And so, against all the better judgement of my mind, my heart and I volunteered.
Cue the panic and the “what-have-I-done” for weeks following. I've danced for more years that I can count, but I’ve never choreographed. Not once. I am great at memorizing and executing complex sequences but never have I been called to conjure the movement that tells the story of the music.
I watched YouTube videos and tried to find shortcuts but that was almost worse - there were professionals with moves that would never work or small kids with steps too simple for what I knew these kids could do.
By Easter Sunday I was about to message to say, I'm so sorry I made a terrible mistake and I need to quit. I think people, including myself, would have been disappointed, but no one would have blamed me.
But, deep down, I didn’t want to quit. This mattered. As I reflected on all the things I was dedicating time and energy to in my life, this easily fell into the top of what was important to me - not only personally, but for what I wanted to pass on to the girls, for what I want my life and contribution to my community to be.
So I told myself I'd give it one week - if I couldn’t make progress I was happy with, I'd hand it back.
I then sat down and came what felt natural to me - I took a scientific, first principles approach to the task at hand. I have no idea if this is the way proper choreographers do it or not, but I broke the whole song down to the component 8 and 16 counts. I saw where the chorus repeated and where the instrumental parts came in. I listened to what the lyrics were. I basically nerded the shit out of the problem.
And then I committed to doing ~30-60 seconds at a time - just 2-3 sections. I closed my eyes and just listened to the music, let formations and movement come together.
Once I had the frame of something, I roped the girls into it all and we all tried it out. What I didn’t know when I started was that I would have incredible co-collaborators in my girls. Trying moves out, giving notes, suggesting other options. It became a thing we would do every Saturday morning, together. Before I knew it, we had over half of the song done and within a couple of weeks the whole thing.
At dress rehearsal yesterday, it all came together for the first time in a way that brought me nearly to tears.
I saw before my eyes why I loved it. Because dance is so much more than moving your body to some music; it tells an age old story of culture and celebration and resistance and triumph. Because dance makes us, for a couple minutes, exist in our bodies and shut out this noisy world. Because dance can be passed down from generation to generation and even as the music and steps evolve, the heart remains the same.

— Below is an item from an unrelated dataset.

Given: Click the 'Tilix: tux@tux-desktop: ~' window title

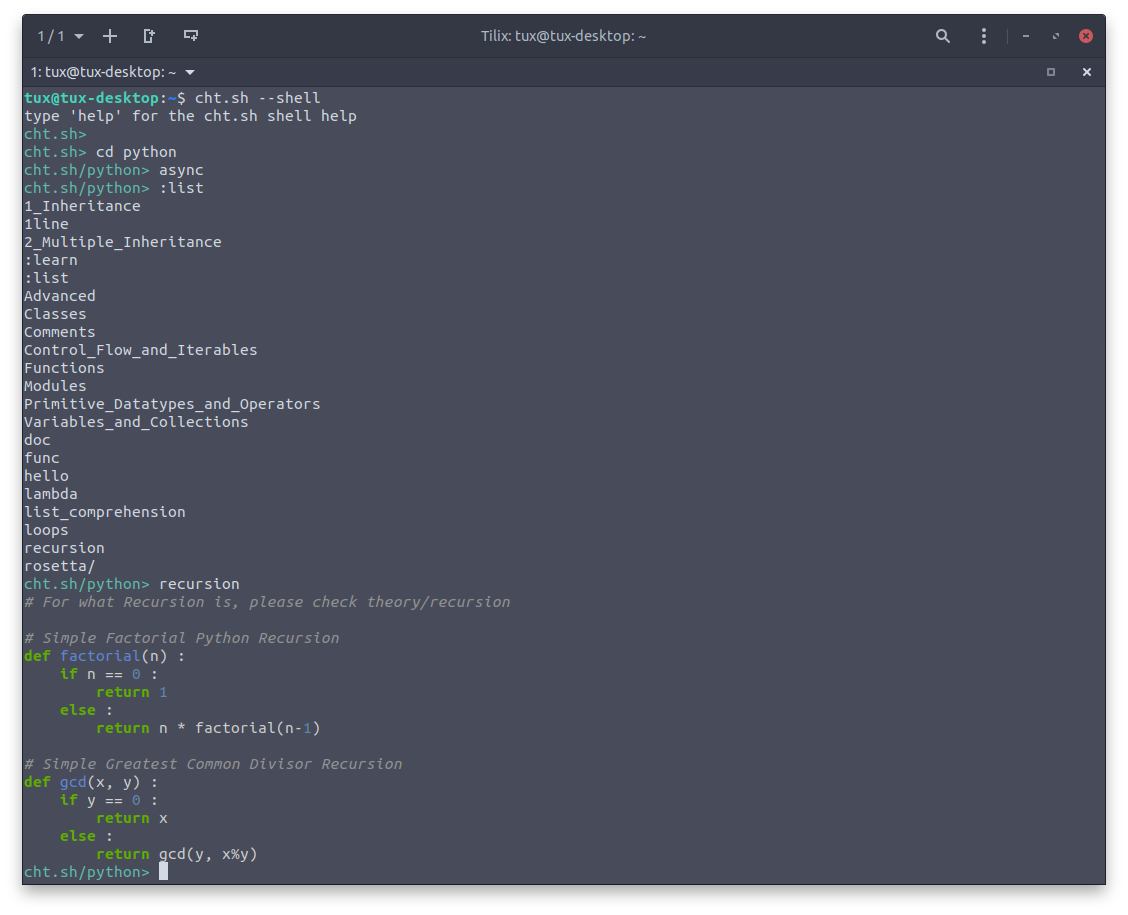Looking at the screenshot, I should click(x=563, y=36).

And for the first time, I felt this joy not because I'm on that stage. But because my daughters are. It’s impossible to share what that feeling is exactly, other than to say it’s heart-bursting.
In the work that I do in the everyday, I spend so much time worrying about the details of our home lives. The logistics behind all the meaningful things. Ironically, it’s taken a toll in my own life, because I've had to focus on the most pressing things, the most immediate and practical.
But today … today, we danced. We told a generational story on a stage, in front of our kids and our parents and our grandparents. And after my daughters danced, we all watched my mum dance, celebrating her 70th birthday on that stage that I grew up.
That matters. A lot. In the every day frenzy, this is what I want to hold to. Commit to. Honour.
It doesn’t matter if it was perfect or even if it was good. It was.
And for that, I will always be grateful to the part of me that said yes to something so very scary and daunting but that I knew would build something even more important than what I build in the everyday.
So, as the timeless Leanne Womack puts it:
…when you get the choice to sit it out or dance,
… I hope you dance.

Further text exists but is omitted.